Malte-Brun arrived in France in November 1799, and began work on a geography treatise meant as a gift to his adoptive country. A poem on the death of Andreas Peter Bernstorff which he published during his exile procured for him permission to return to Denmark. But another pamphlet against the aristocracy subjected him to a new prosecution, and he left his country, and finally took up his residence in Paris. In December 1800, the Danish courts pronounced sentence of perpetual banishment against him, which was rescinded about the time of his death. Malte-Brun's geography treatise was written with the help of Edme Mentelle, a professor at the École Normale; together, they produced Géographie mathématique, physique et politique de toutes les parties du monde (6 vols., published between 1803 and 1812).

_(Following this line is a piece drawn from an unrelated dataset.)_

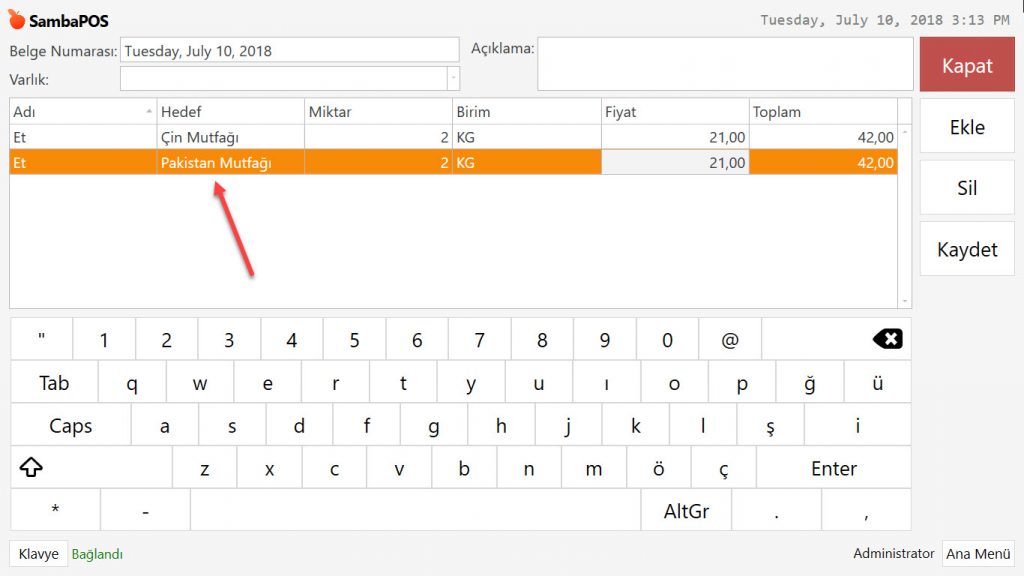The width and height of the screenshot is (1024, 576).
Task: Return to Ana Menü
Action: tap(977, 554)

He was a regular contributor to Journal des Débats. He at first opposed the consular government, but subsequently became a zealous imperialist, and after the fall of Napoleon an equally zealous monarchist, publishing in 1824 Traité de la légitimité considérée comme base du droit public de l'Europe chrétienne.

Aside from his political writings, he devoted himself especially to geographical studies. He was the founder of Les Annales des Voyages (in 1807) and Les Annales des Voyages, de la Géographie et de l'Histoire (in 1819), which encouraged observations and reports as a basis for research. He became well known after contributing Tableau de la Pologne, a treatise on the geography of Poland (in 1807, as the First Empire troops established French tutelage in the region). In 1822–1824, he served as the first general secretary of the newly founded Société de Géographie. Malte-Brun was the first person to suggest importing camels into Australia. See Australian feral camel.

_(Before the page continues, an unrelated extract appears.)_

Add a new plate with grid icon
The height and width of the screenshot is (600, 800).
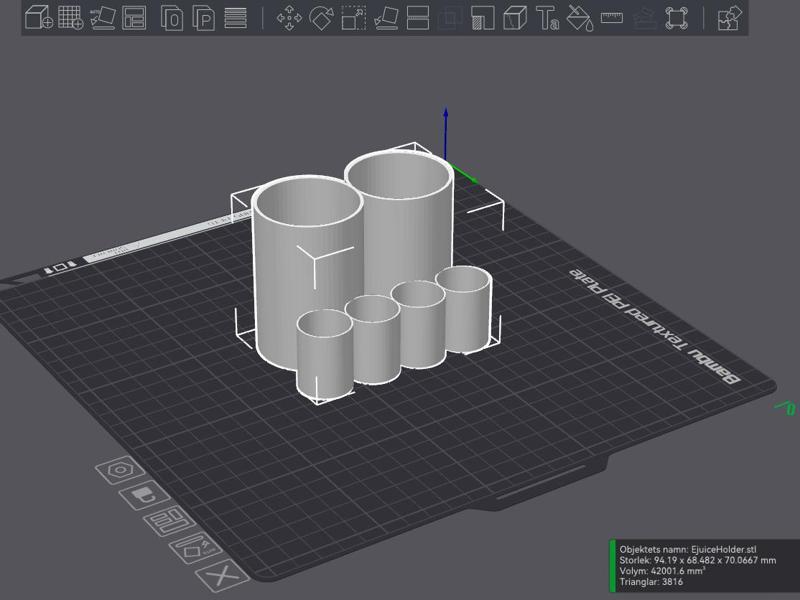(x=70, y=17)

The importance of Malte-Brun's work can be seen also in Albanology. In his sixth volume of Universal Geography published in 1826 an original Albanian alphabet is mentioned (erroneously thought to be from the first millennium), that opened a whole new research perspective followed by Johann Georg von Hahn, Leopold Geitler, Gjergj Pekmezi and others. Seven original Albanian alphabets have been discovered since.

He died in Paris in 1826, as he was drafting the final version of his major work, the Précis de Géographie Universelle ou Description de toutes les parties du monde. This appeared in eight volumes (1810–1829), the last two volumes being by Huot. Malte-Brun's name was given to streets in both Paris (20th arrondissement) and Thisted.